February 21, 2009

tweetbox.org

My TweetBox project hasn't seen much of my attention in these last few weeks. I have only done a few minor tweaks here and there. I am still struggling with performance issues. I have tried to speeds things up by moving some JavaFX code that was juggling blocks of memory to Java. I also replaced all my Vectors with HashSets to make looking up and sorting objects faster. According to the Netbeans Profiler, those measures have defintely improved things (it made some hotspots disappear), but the user experience is still the same: sluggishness.

I have also spread the retrieval of tweets from the Twitter API during start-up such that it no longer loads several streams in parallel, but one stream at a time. That did have a noticable effect. The application has become more responsive because of that.

You can see for yourself in the development version.

O, by the way, I have bought a domain name for my project: tweetbox.org. It is so cheap to do that these days.

February 10, 2009

Cruise controlling Adobe Flex/AIR development using Tamarin

In the last few years I have been involved in several software development projects. Some projects in pure Java, Some projects in Pure Adobe Flex, and a few mixtures of these flavors.

I am also a big proponent of continuous integration. An awesome tool for that is Cruise Control. I have used Cruise Control in one of the above projects, and that made life in that project so much easier. It takes some effort (a few days) to setup and fine tune Cruise Control, but once you have done that, you gain the following enormous advantages:

  • immediate feedback on broken builds,
  • always up-to-date API documentation,
  • immediate feedback on code quality.
Cruise Control basically works like this: It monitors the state of your project's source code repository (CVS, Subversion, ...). If anything changes in that repository, it gets an update from the repository, and rebuilds your project. Depending on what you specify in your build script, this could be anything a developer could do from his work station. Usually, the following artifacts are produced by a full project build:
  • Deployable/installable binaries of the target system's components,
  • Unit test reports,
  • Code metrics reports,
  • API documentation.
In the Java/C++/C#/.Net communities, doing continuous integration is already pretty much a default project practice. Been there, done that and bought the T-shirt! Now I come to think of it: setting up continuous integration probably moves you well into level 3 on the CMMI scale (but don't quote me on this, because I haven't verified that).
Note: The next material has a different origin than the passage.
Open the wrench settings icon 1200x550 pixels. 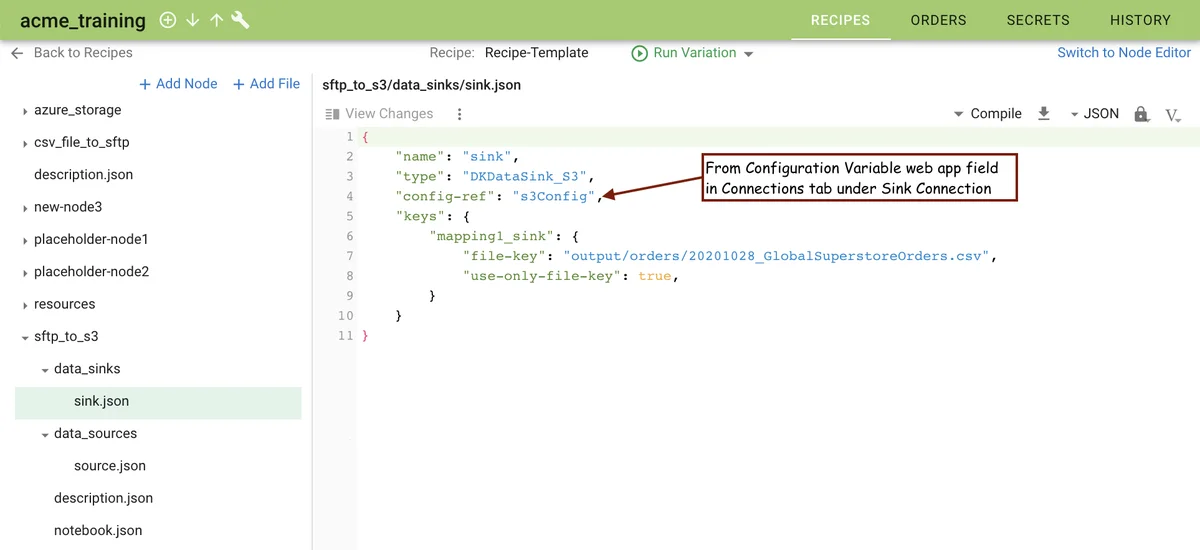[x=240, y=20]

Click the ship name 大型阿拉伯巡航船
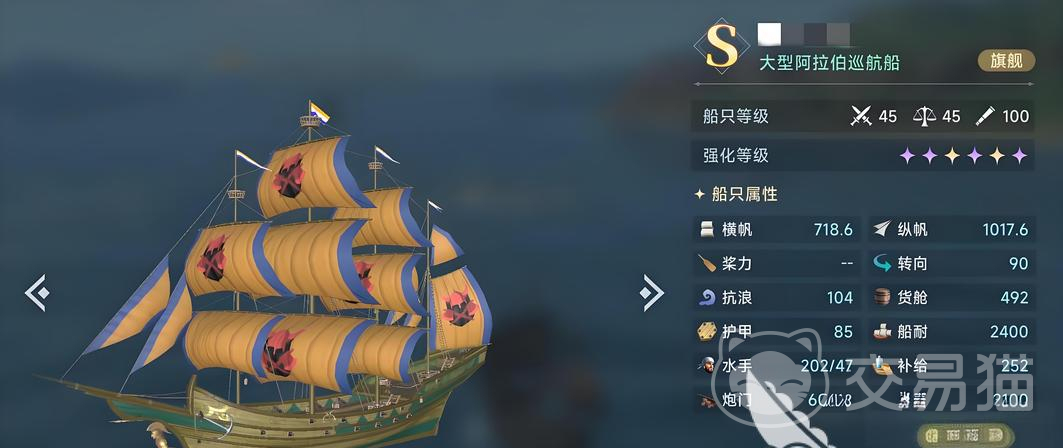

In the Flash/Flex/AIR community, continuous integration is probably very rarely used. I have often thought about setting up Cruise Control for a Flex development project, but I always got stuck at the following inabilities:
  • can't produce unit test reports,
  • can't produce code metric reports.
For automatically running your unit test cases, you need to be able to run actionscript bytecode in "console mode" (i.e., no GUI). The unit tests would produce success/failure reports in a format (usually XML) that Cruise Control later combines into a single XML stream and transform it to a neat human readable HTML report by running it through an XSLT script. In spite of the grandness of the Flex SDK and Flex Builder, the Flash Player doesn't have a console mode.

And as far as I can see, there is no decent (or even half-way decent) code metrics and quality analyzer (such as PMD and Checkstyle for Java) for Actionscript. And again, these analysers should be able to run in "console mode" and produce a report that can be processed by Cruise Control.

But, today, I have seen the light! And it comes from the Tamarin project. Tamarin is an open source ECMAScript Virtual Machine, contributed by Adobe to the Mozilla fondation. I found this rather dated but still very useful blogpost by Zwetan Kjukov explaining how to build the Tamarin VM. Following the instructions on that blog, you would obtain an executable binary named avmplus, which you can use to run Actionscript bytcode in console mode!

Now, I haven't tried to reproduce the steps in Zwetan Kjukov's article, but I intend to whenever I find the time and oportunity to do that. And the results from that will be nice material again for a blog post.

On the Tamarin pages, I also found these instructions on how to build the latest stable release of Tamarin.

Has any of you already experimented with continuous integration in Flex/AIR projects? Please share your experiences!

February 09, 2009

Broadcast yourself with MyBlogLog

I am trying out this new Yahoo service called "MyBlogLog". The service allows you to setup yet another online profile. A powerful aspect of MyBlogLog is that it lets you associate your profile with just about any other online profile you might have. The list of services MyBlogLog currently recognizes for this is impressive.

Once you have setup the bare basics of your profile, you can already create a customized widget and e-mail signature that you can use to promote yourself and encourage readers to follow you on twitter, become friends with you on Facebook, follow your diggs, ... .

My e-mail signature currently look like this. Nice eh?

Mark Nankman
UX Architect and Social Media evangelist


However, I am not too sure about this service. It looks nice, but why would I want to use it on top of all the other services I am already using. That's the whole problem with social media, isn't it? There is too much to choose from. Perhaps, "social umbrella services" such as MyBlogLog can solve that problem, but for now, I am not yet convinced.